What is required:
Using the listing below, print the line containing "Select the Write Out shortcut", the line containing "Open the share page icon in address bar", and each line between them, exactly and nothing else. Pictures stay out of the print.

Records for this exercise:
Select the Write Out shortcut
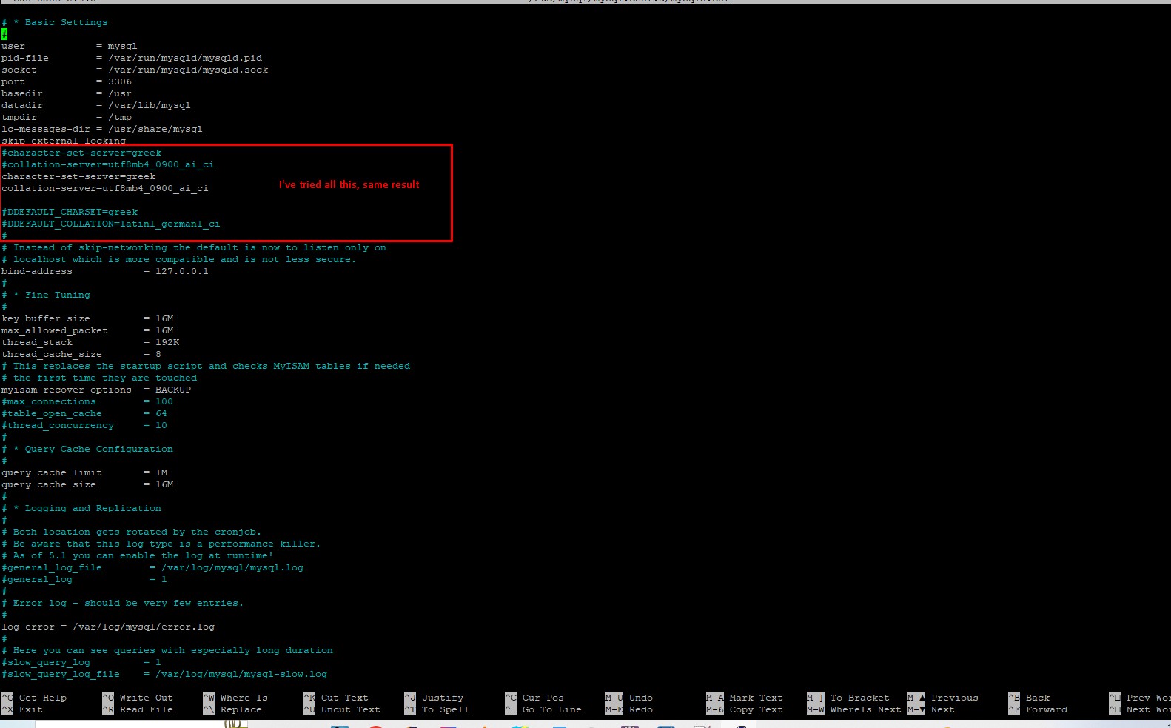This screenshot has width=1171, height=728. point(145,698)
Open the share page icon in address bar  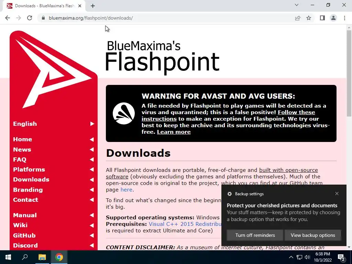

---

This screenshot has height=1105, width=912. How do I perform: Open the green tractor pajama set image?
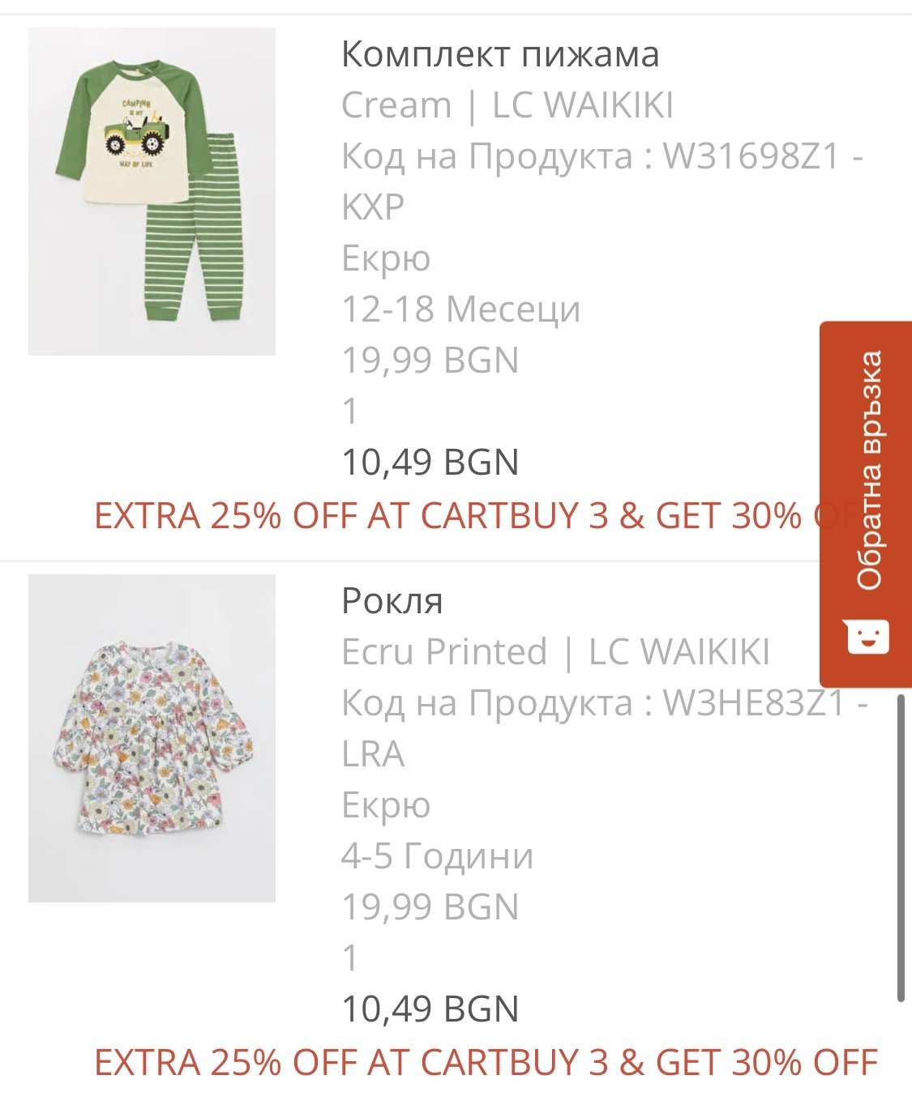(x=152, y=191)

Written solution:
Select the Write Out shortcut
This screenshot has width=1171, height=728. point(145,698)
Open the share page icon in address bar  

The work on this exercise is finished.